Lai Jin – A ship captain who facilitates Ayaana’s journey to China and later appears again in her life. He later assumes the name Nahodha Jamal as given by Pate fishermen.

Minor characters – Mehdi, Pate’s shipbuilder; Kitwana, Muhidin’s friend; and members of the local Pate community, who contribute to the novel’s depiction of cultural exchange and identity.
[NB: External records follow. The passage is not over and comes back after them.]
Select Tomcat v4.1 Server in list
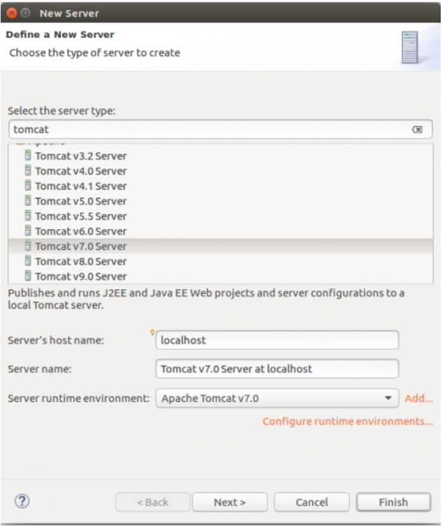 (x=81, y=186)
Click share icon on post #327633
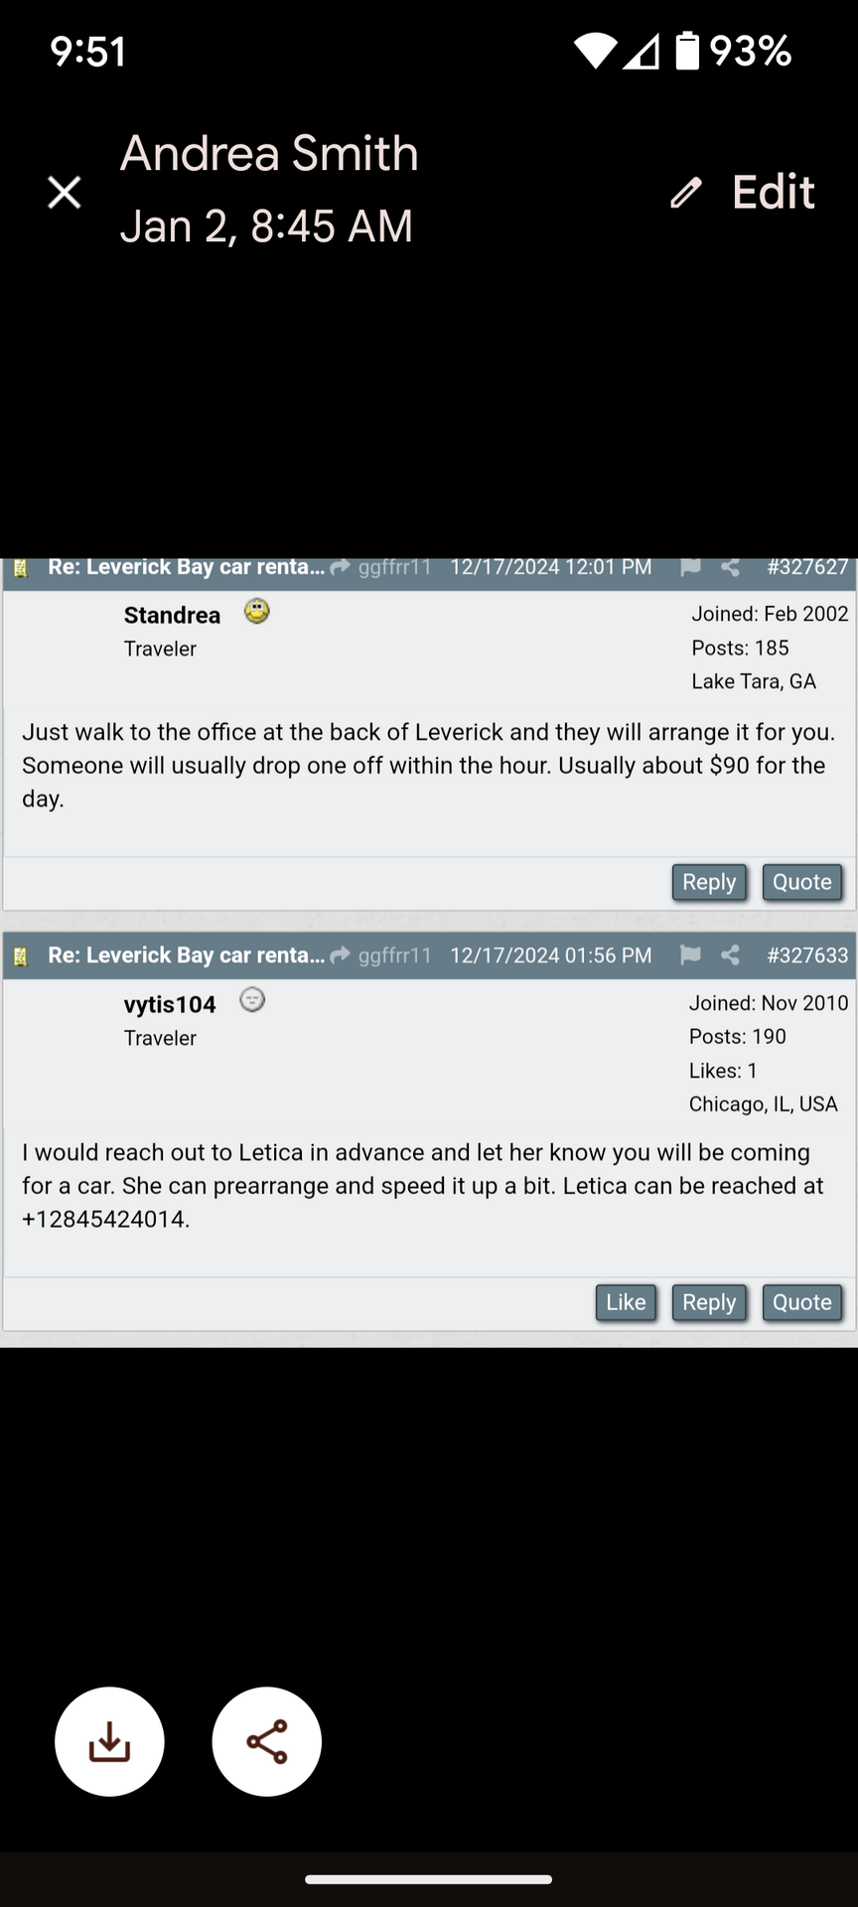Screen dimensions: 858x1907 click(x=730, y=955)
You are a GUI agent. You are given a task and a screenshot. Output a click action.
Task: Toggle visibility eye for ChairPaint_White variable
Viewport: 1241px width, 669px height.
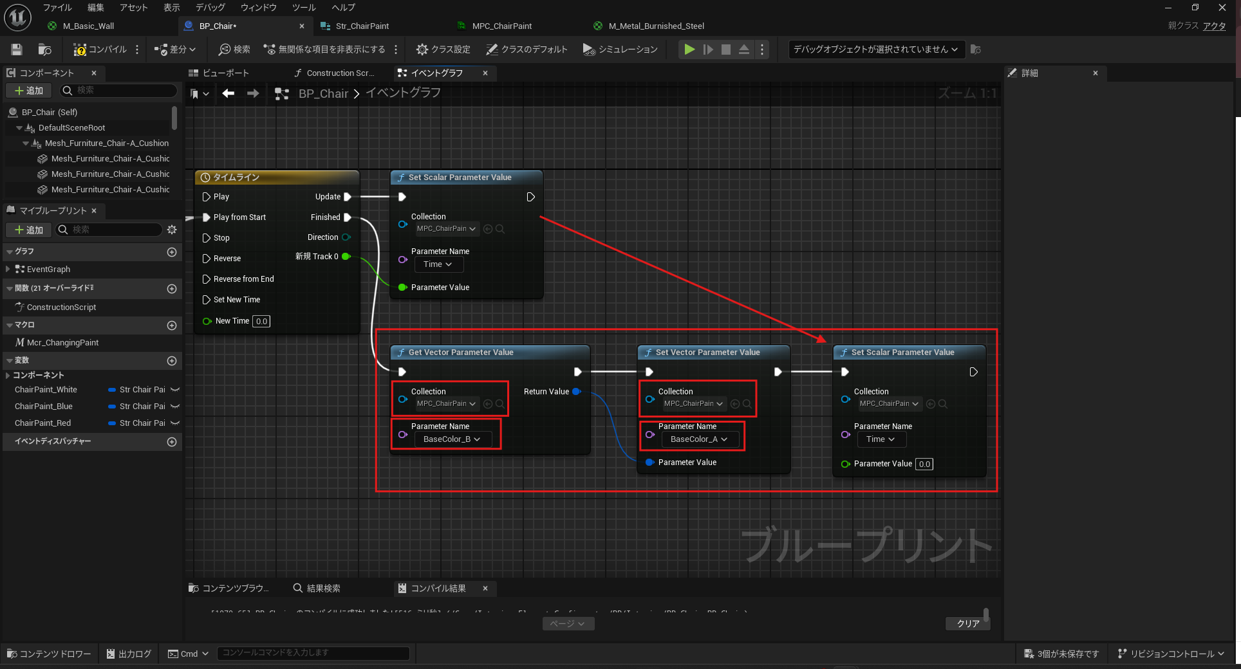175,390
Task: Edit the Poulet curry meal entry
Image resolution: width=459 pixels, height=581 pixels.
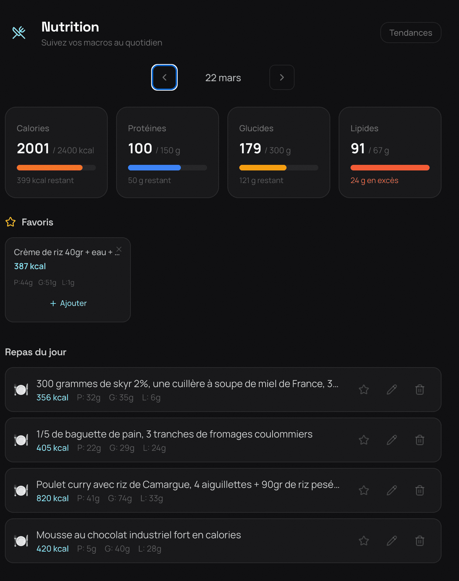Action: click(392, 490)
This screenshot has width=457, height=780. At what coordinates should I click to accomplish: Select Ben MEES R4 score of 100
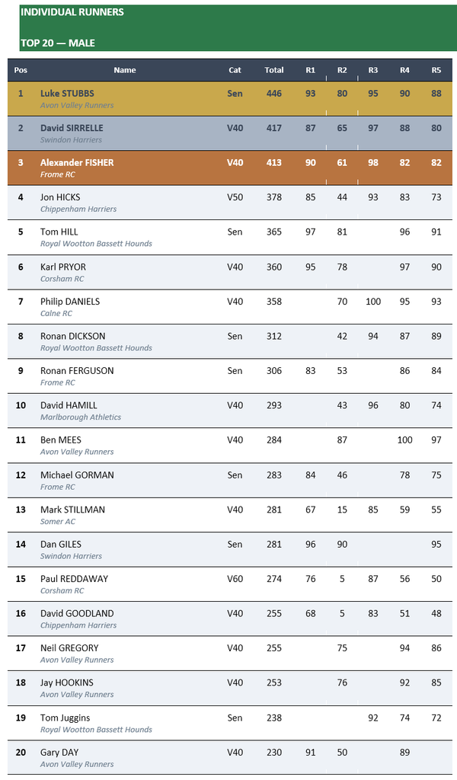pos(404,440)
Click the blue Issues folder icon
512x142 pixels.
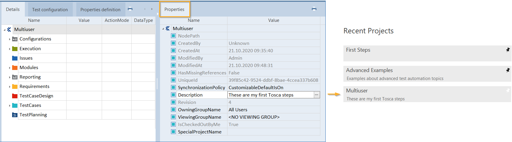[15, 58]
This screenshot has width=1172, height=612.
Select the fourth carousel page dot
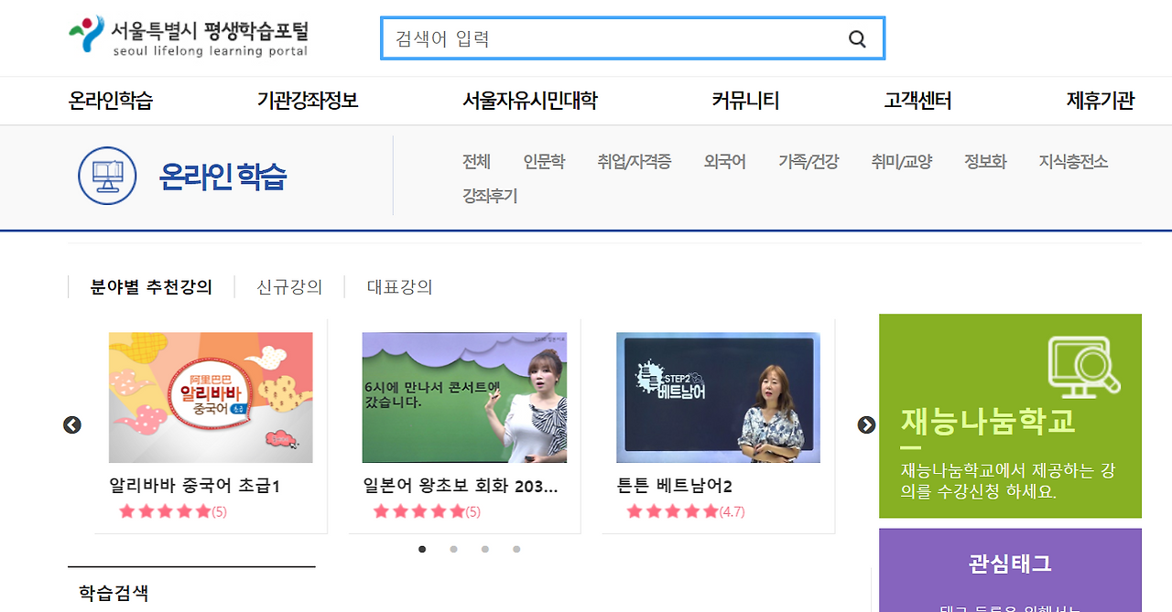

== Narrative perspective ==
Scholars describe the novel’s narration as closely aligned with Ayaana’s experiences while remaining external to her perspective, drawing on oral storytelling traditions of the Swahili coast and moving between personal memory and communal history.

== Themes ==
Scholars have situated The Dragonfly Sea within Indian Ocean studies, emphasizing the novel’s depiction of the Swahili coast as a site of long-standing cultural exchange linking Africa, the Middle East, South Asia, and China. Literary critics note that the Indian Ocean functions not only as a physical space of movement but also as a repository of historical memory and imperial encounter. Through the integration of spiritual and mystical elements, Owuor expands on broader Swahili, Islamic, and African traditions, while also invoking regional poetic storytelling practices.
Academic commentary has highlighted the novel’s engagement with the voyages of the Ming dynasty admiral Zheng He, framing these references within broader discussions of maritime power and historiography. In this context, Admiral Zheng He’s voyage foregrounds water as a strategic conduit for imperial expansion, as discussed by Mingqing Yuan in her research on Zheng He’s mythic legacy.
Other scholars focus on Ayaana’s relationship with water and the sea, describing it as contingent and transformative rather than purely restorative. Writing in Eastern African Literary and Cultural Studies, Jacqueline Kosgei argues that this relationship underscores the instability of identity formed through movement and historical inheritance.
The novel has also been read as engaging postcolonial questions of diaspora and hybridity, with critics arguing that Owuor examines how colonial histories and contemporary global politics continue to shape individual lives, particularly for figures positioned as cultural intermediaries.

== Reception ==
Critical reception of The Dragonfly Sea was largely positive. Kirkus Reviews described the novel as situating East Africa within a wider global and historical framework, while Publishers Weekly awarded the book a starred review, praising its scope and ambition.

== Related works ==
In 2022, the Chinese state broadcaster CGTN released a documentary titled Faces of Africa – Retracing the Dragonfly Sea. The film follows Yvonne Adhiambo Owuor as she travels along the Swahili coast and reflects on the historical and cultural material that informed the novel. The documentary also features Kenyan-born, China-trained doctor Mwamaka Sharifu, whom the film identifies as an inspiration for aspects of the narrative.